#### Data to process:
####

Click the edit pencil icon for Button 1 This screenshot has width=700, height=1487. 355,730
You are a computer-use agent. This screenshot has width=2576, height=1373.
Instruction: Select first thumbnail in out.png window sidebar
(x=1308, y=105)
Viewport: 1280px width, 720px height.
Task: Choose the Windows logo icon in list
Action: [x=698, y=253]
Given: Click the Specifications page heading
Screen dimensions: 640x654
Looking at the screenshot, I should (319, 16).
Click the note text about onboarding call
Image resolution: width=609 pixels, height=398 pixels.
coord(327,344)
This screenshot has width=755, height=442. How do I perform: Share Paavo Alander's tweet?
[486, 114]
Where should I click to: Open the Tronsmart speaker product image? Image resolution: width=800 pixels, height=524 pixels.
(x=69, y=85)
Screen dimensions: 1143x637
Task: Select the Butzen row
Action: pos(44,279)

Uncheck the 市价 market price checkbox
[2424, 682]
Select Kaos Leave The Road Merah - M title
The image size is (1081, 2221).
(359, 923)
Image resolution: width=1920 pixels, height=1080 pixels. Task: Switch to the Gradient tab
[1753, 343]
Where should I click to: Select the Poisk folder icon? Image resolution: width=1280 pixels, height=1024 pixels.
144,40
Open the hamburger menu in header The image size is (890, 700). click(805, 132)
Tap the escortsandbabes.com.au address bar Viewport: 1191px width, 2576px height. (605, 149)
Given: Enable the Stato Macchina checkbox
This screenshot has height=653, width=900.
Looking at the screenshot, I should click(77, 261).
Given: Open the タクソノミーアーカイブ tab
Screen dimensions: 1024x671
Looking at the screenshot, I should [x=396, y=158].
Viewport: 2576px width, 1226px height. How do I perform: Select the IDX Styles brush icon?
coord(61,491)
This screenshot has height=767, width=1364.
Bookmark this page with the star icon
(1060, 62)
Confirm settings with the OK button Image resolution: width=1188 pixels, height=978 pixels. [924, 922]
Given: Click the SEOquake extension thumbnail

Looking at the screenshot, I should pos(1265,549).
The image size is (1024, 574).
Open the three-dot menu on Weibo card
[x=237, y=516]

####

#### Exercise directions:
Put each nonblank line of the listing above into a Markdown table with two columns, Row and Listing line. Number the rows in order.

#### Full response:
| Row | Listing line |
|---|---|
| 1 | Click the edit pencil icon for Button 1 This screenshot has width=700, height=1487. 355,730 |
| 2 | You are a computer-use agent. This screenshot has width=2576, height=1373. |
| 3 | Instruction: Select first thumbnail in out.png window sidebar |
| 4 | (x=1308, y=105) |
| 5 | Viewport: 1280px width, 720px height. |
| 6 | Task: Choose the Windows logo icon in list |
| 7 | Action: [x=698, y=253] |
| 8 | Given: Click the Specifications page heading |
| 9 | Screen dimensions: 640x654 |
| 10 | Looking at the screenshot, I should (319, 16). |
| 11 | Click the note text about onboarding call |
| 12 | Image resolution: width=609 pixels, height=398 pixels. |
| 13 | coord(327,344) |
| 14 | This screenshot has width=755, height=442. How do I perform: Share Paavo Alander's tweet? |
| 15 | [486, 114] |
| 16 | Where should I click to: Open the Tronsmart speaker product image? Image resolution: width=800 pixels, height=524 pixels. |
| 17 | (x=69, y=85) |
| 18 | Screen dimensions: 1143x637 |
| 19 | Task: Select the Butzen row |
| 20 | Action: pos(44,279) |
| 21 | Uncheck the 市价 market price checkbox |
| 22 | [2424, 682] |
| 23 | Select Kaos Leave The Road Merah - M title |
| 24 | The image size is (1081, 2221). |
| 25 | (359, 923) |
| 26 | Image resolution: width=1920 pixels, height=1080 pixels. Task: Switch to the Gradient tab |
| 27 | [1753, 343] |
| 28 | Where should I click to: Select the Poisk folder icon? Image resolution: width=1280 pixels, height=1024 pixels. |
| 29 | 144,40 |
| 30 | Open the hamburger menu in header The image size is (890, 700). click(805, 132) |
| 31 | Tap the escortsandbabes.com.au address bar Viewport: 1191px width, 2576px height. (605, 149) |
| 32 | Given: Enable the Stato Macchina checkbox |
| 33 | This screenshot has height=653, width=900. |
| 34 | Looking at the screenshot, I should click(77, 261). |
| 35 | Given: Open the タクソノミーアーカイブ tab |
| 36 | Screen dimensions: 1024x671 |
| 37 | Looking at the screenshot, I should [x=396, y=158]. |
| 38 | Viewport: 2576px width, 1226px height. How do I perform: Select the IDX Styles brush icon? |
| 39 | coord(61,491) |
| 40 | This screenshot has height=767, width=1364. |
| 41 | Bookmark this page with the star icon |
| 42 | (1060, 62) |
| 43 | Confirm settings with the OK button Image resolution: width=1188 pixels, height=978 pixels. [924, 922] |
| 44 | Given: Click the SEOquake extension thumbnail |
| 45 | Looking at the screenshot, I should pos(1265,549). |
| 46 | The image size is (1024, 574). |
| 47 | Open the three-dot menu on Weibo card |
| 48 | [x=237, y=516] |